Темнота нехотя сползает по черепицам, утекает водосточными трубами к земле, в землю, цепляется за ветви деревьев, где ночуют пернатые, и те начинают предутренние беседы, не наговорившись за прошлый день. Воркованием голубя. Наглым карканьем вороны. Легкомысленным чириканьем воробья, хрипатым вскриком грузной сойки-красавицы, который не заглушить подушкой на ухе, призывным теньканьем крохотного цуфита-медососа, в горле которого запрятана свистулька, – гортани не подвластны такие высвисты.
– Цлиль… Цлиль…
– Длиль… Длиль…
– Циф-цуф, Пинкель… Циф-цуф…
Утренний урок птичьих наставников: неугомонный зарзир, стремительная снунит, хлопотливая нахлиэли, – при пересечении границ и климатических поясов они обретают иные наименования: скворец, ласточка, трясогузка. И не отнекивайтесь, не надо: не выучишь их язык – не познаешь притчи пернатых, завлекательнее которых нет на свете, не разгадаешь предвечерние полеты в небесах, стремительные развороты с набором высоты, показательные групповые выступления воздушных акробатов.

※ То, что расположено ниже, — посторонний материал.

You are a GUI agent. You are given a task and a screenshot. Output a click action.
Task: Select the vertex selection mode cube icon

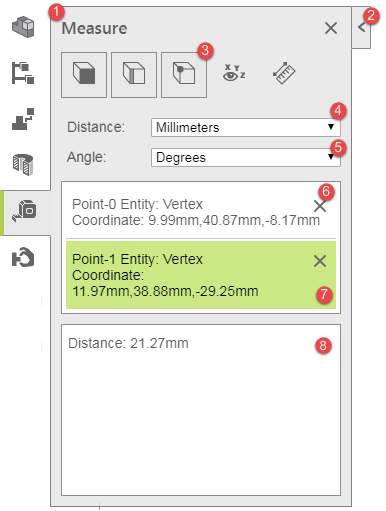[184, 74]
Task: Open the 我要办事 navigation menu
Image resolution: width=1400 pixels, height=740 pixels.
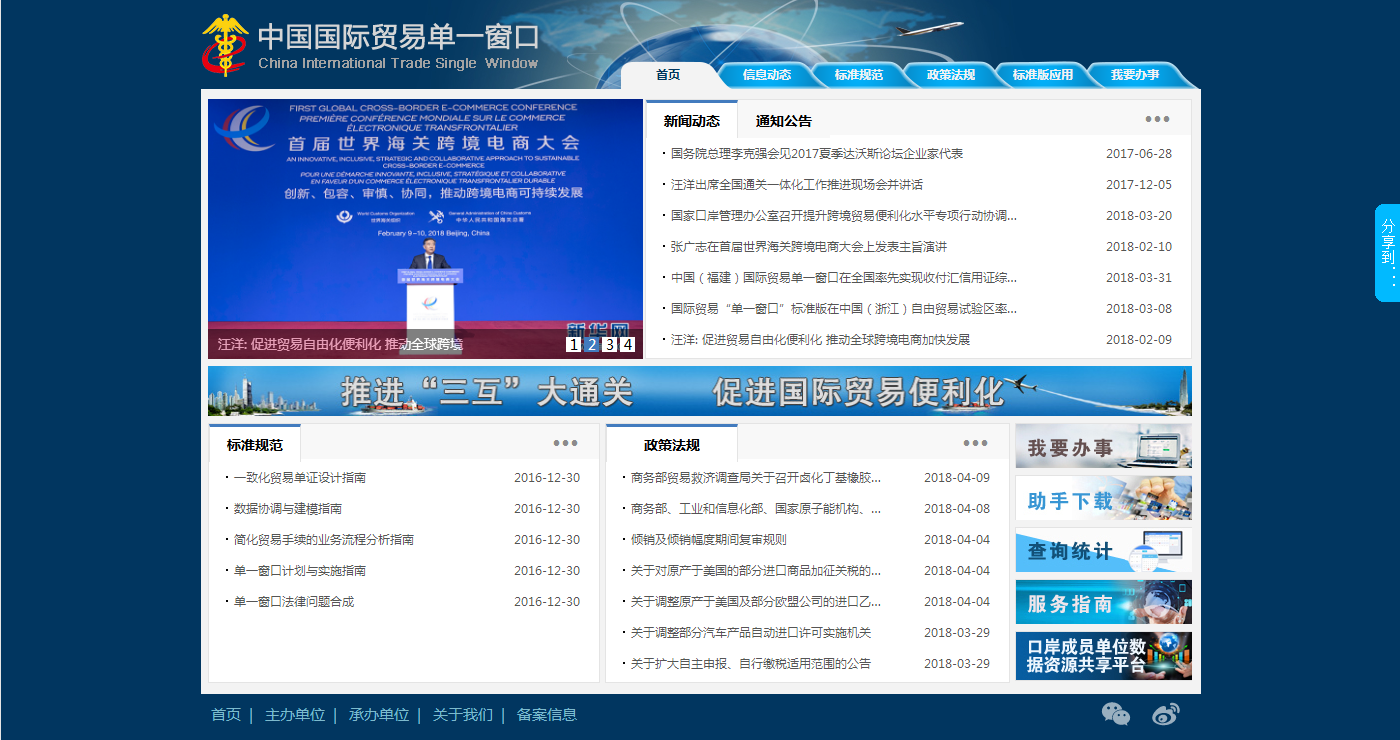Action: pyautogui.click(x=1137, y=74)
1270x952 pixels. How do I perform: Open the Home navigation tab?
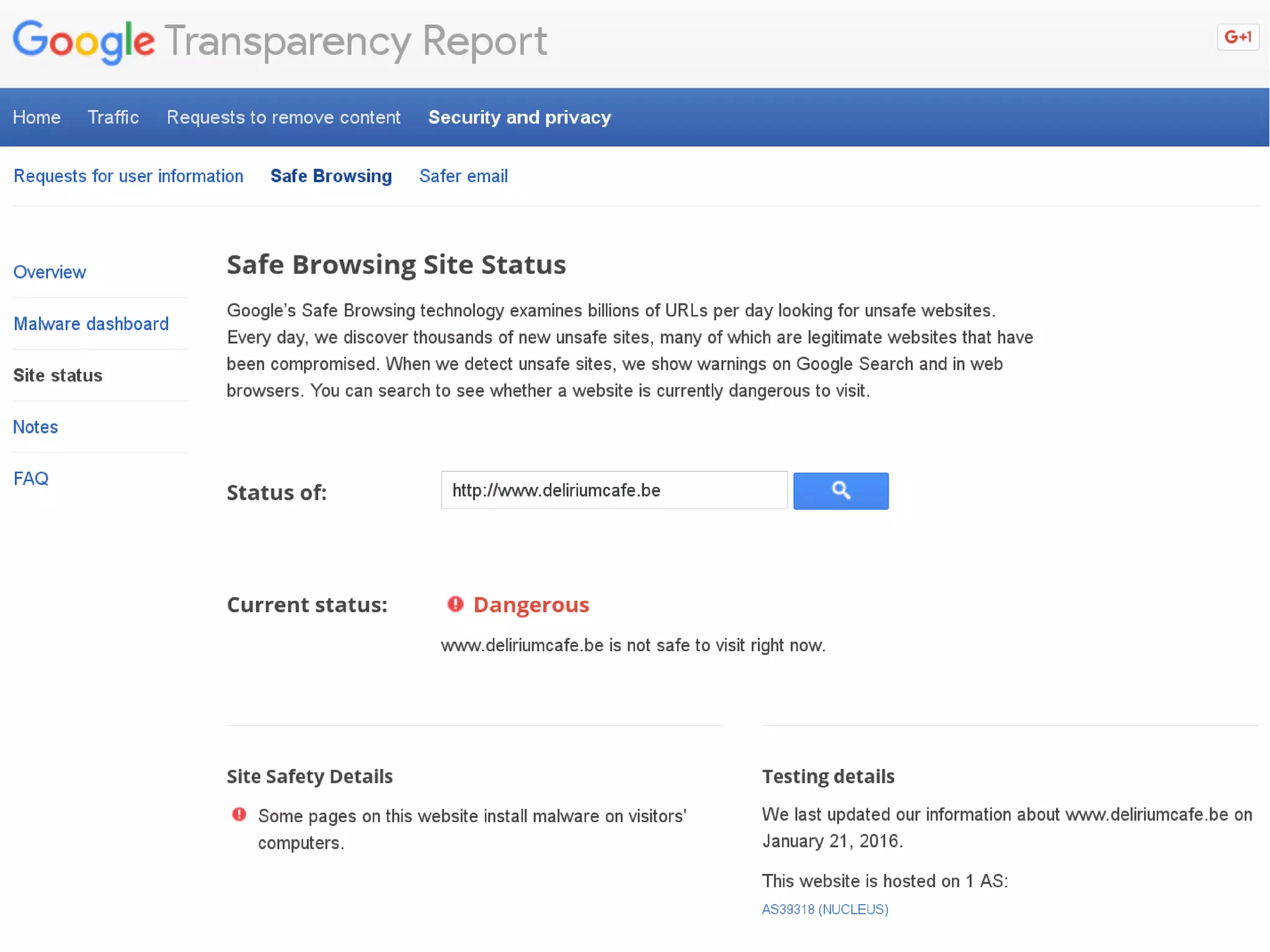coord(37,117)
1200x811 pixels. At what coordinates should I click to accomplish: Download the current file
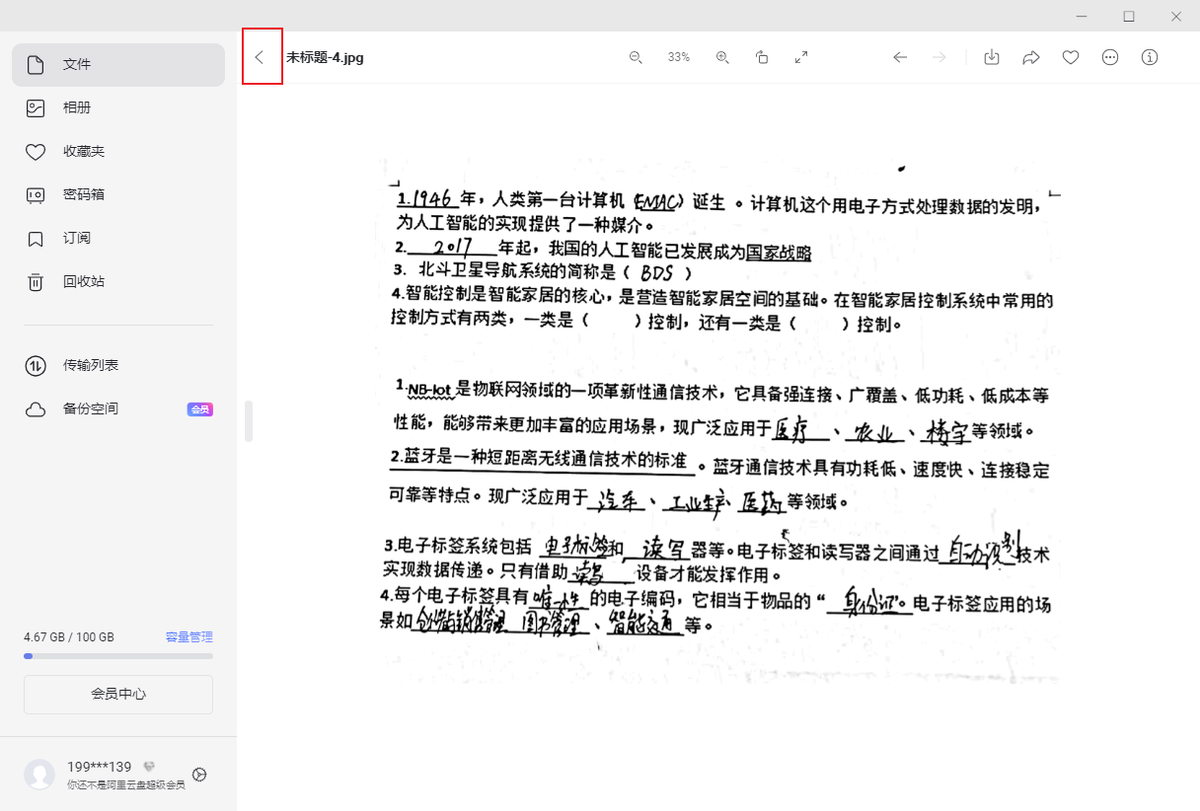(991, 57)
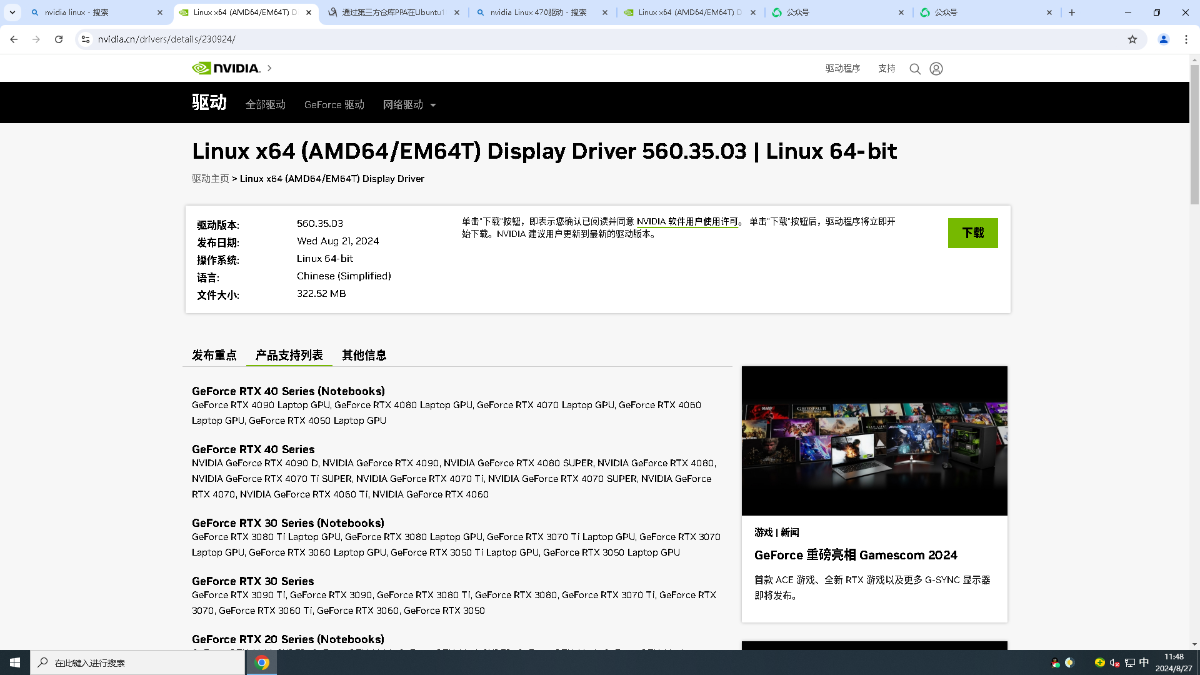Viewport: 1200px width, 675px height.
Task: Click the user account icon in NVIDIA header
Action: click(936, 69)
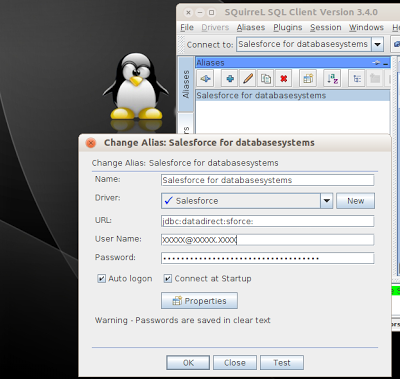This screenshot has height=379, width=400.
Task: Uncheck the Auto logon checkbox
Action: [101, 279]
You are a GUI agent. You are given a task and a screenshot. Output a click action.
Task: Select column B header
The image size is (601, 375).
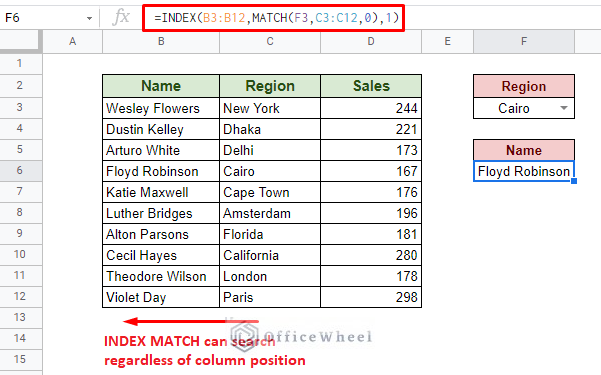[x=161, y=41]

Учите птичий язык – не прогадаете.
– Не Пинкель, – бурчит всяким утром. – Финкель. Фин-кель! Могли бы запомнить…
Бабушка Хая поведала внуку: если полыхнет крыша синагоги, огонь подберется к бесценным свиткам, птицы налетят стаями, загасят пожар, махая крыльями, отведут беду. «Деточка, – попросила бабушка, – не обижай пернатых», и он не обижает, хоть на рассвете очень этого хочется.
– Мац-хик, Пинкель, мац-хик… – это уже духифат, суетливый удод в полосатом окрасе, с тонким удлиненным клювом, хохолком над головой, изумленный видом своим, прозванием и незаслуженной славой.
Отвечает ему, отвечает всем, не желая откидывать одеяло:
– Ваши «цилум-цилум» – не на наше разумение… Говорил мой незабвенный друг: кто рано встает, тот много тратит.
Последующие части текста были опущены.